A Associação de Moradores Altos do Igapó (AMAI) fez ontem, no final da manhã, um protesto contra o abandono do Lago Igapó, especialmente o Lago Igapó 2 que hoje está assoreado, com mato crescendo em seu leito, mau cheiro, proliferação de insetos, com seu entorno cheio de cavas, com um aterro que é um esboço de barragem e degradado. A situação do Igapó 2 começa a provocar problemas também no Igapó 1. Quando chove a terra do aterro feito Igapó 2 escorre para a outra parte do lago provocando mais problemas.
A carreta de protesto saiu da Paróquia São Vicente de Paula (Avenida Higienópolis com Madre Leônia Milito) e parou na esquinas da Avenida Higienópolis com a Rua Bento Munhoz da Rocha. Durante o protesto, que reuniu cerca de 100 pessoas, Ewerton Cangussu, presidente da AMAI, leu uma carta de manifesto contra o descaso com o lago e cobrou providências em relação ao que chamou de ''ex-cartão postal de Londrina''.
A carta foi entregue ao secretário de Obras de Londrina Aloysio Freitas e ao único representante da Câmara de Vereadores, Félix Ribeiro, que estava no local. O presidente da AMAI cobrou do secretário Freitas não só o reinício das obras de revitalização do Lago Igapó 2, mas também a punição dos responsáveis pelo assoreamento do lago. ''De nossa parte estamos em campanha educativa para evitar que o lixo doméstico seja jogado nas ruas e bueiros'', disse Cangussu.
Em maio, quando o lago foi esvaziado, segundo Ewerton Cangussu, a promessa era de que toda a recuperação do local estaria pronta no mês de dezembro como um presente de aniversário à cidade, que completou 67 anos no último sábado.

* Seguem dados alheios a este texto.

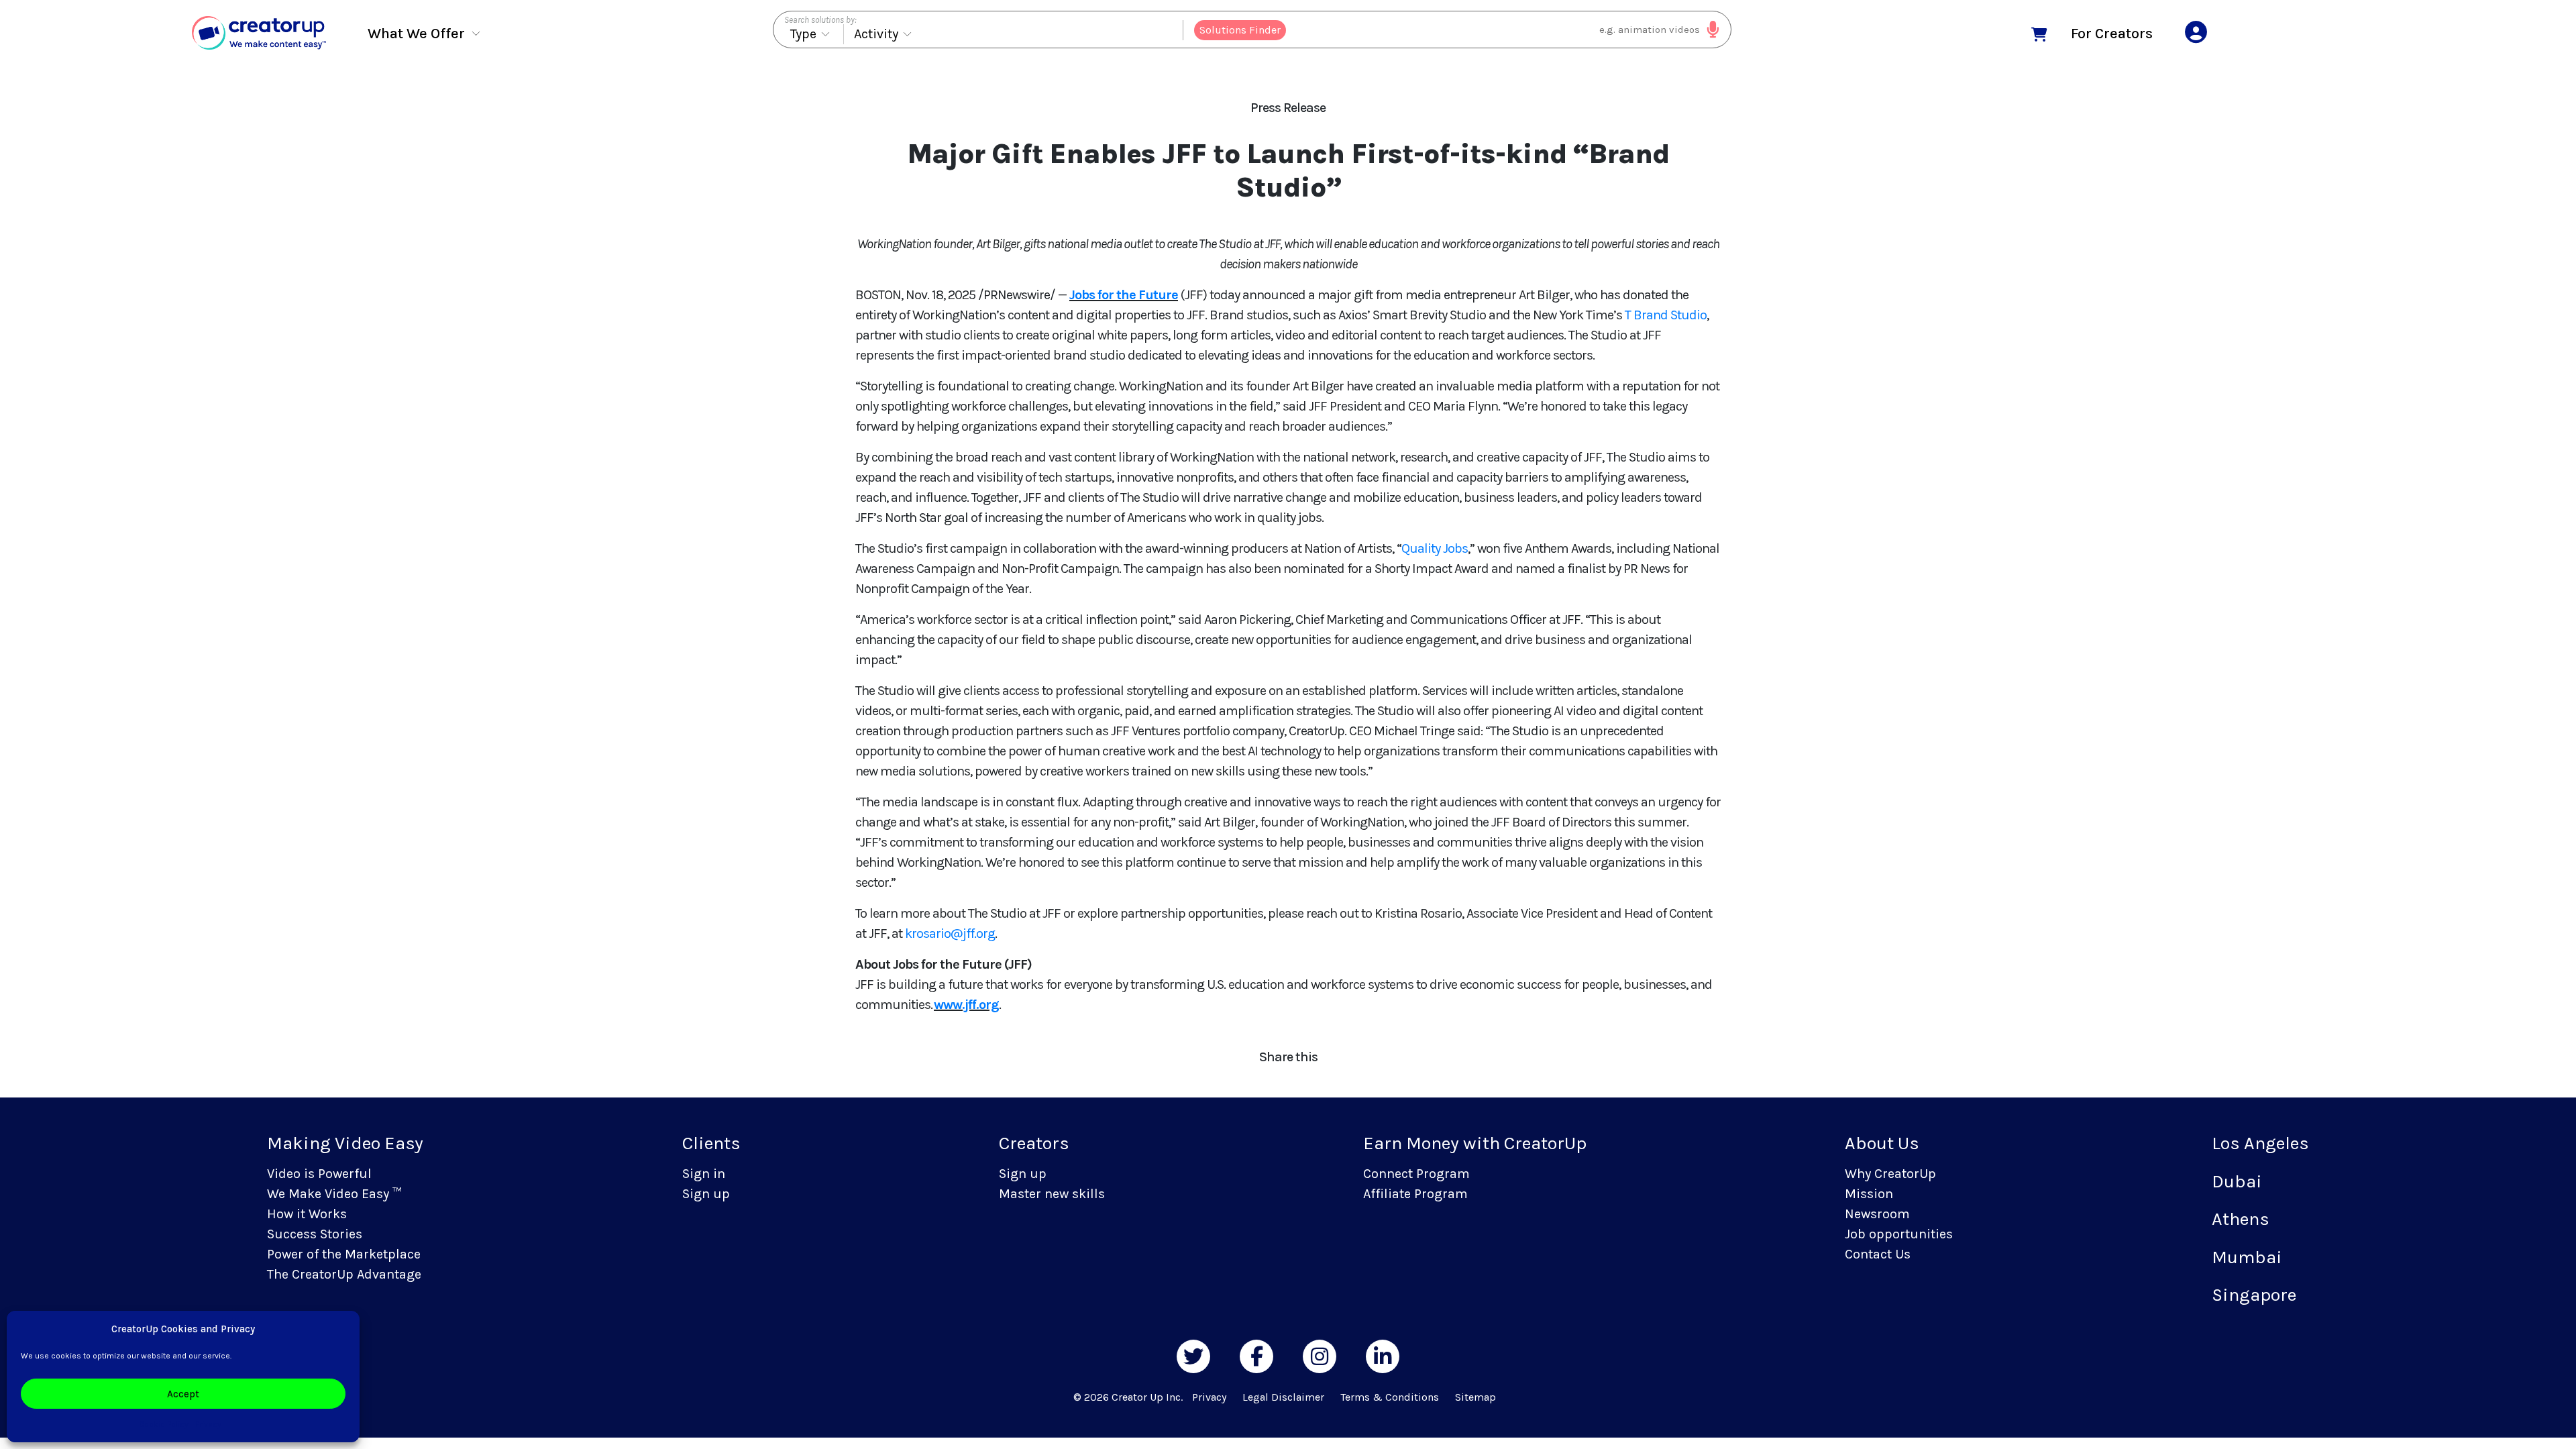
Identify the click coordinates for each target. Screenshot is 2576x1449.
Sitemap (1475, 1397)
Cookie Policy (164, 1424)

Para colaborar com a promessa feita pela prefeitura, a AMAI preparou um projeto de revitalização do entorno do Lago Igapó 2 que foi entregue ao prefeito Nedson Micheletti (PT) em abril desse ano.
Esse projeto, explicou Cangussu, não teria custos para a prefeitura e prevê a instalação de bancos, lixeiras e marcadores de distância; praça de ginástica com bebedouro; soltura anual de peixes com indicação técnica e plantio anual de mudas de árvores nas margens. ''Tudo seria doado pela iniciativa privada em troca da colocação da marca dos empresários doadores. Pretendíamos fazer uma gestão compartilhada da propriedade pública, viabilizando obras para as quais não haviam recursos destinados, mas fomos ignorados. Se a prefeitura autorizar a implantação de nosso projeto podemos começar a trabalhar na revitalização do entorno imediatamente, mas o assoreamento não podemos resolver,'' garantiu Cangussu.
Segundo dados da AMAI, toda a região denominada Altos do Igapó reúne uma população de 20 mil moradores. Alguns bairros, como Parque Guanabara, Bela Suíça, Jardim Cláudia, Quintas da Boa Vista, Morada do Sol, Residencial do Lago, Gleba Palhano, participam ativamente da entidade. Outros bairros da região também costumam recorrer à ajuda da entidade quando têm algum problema.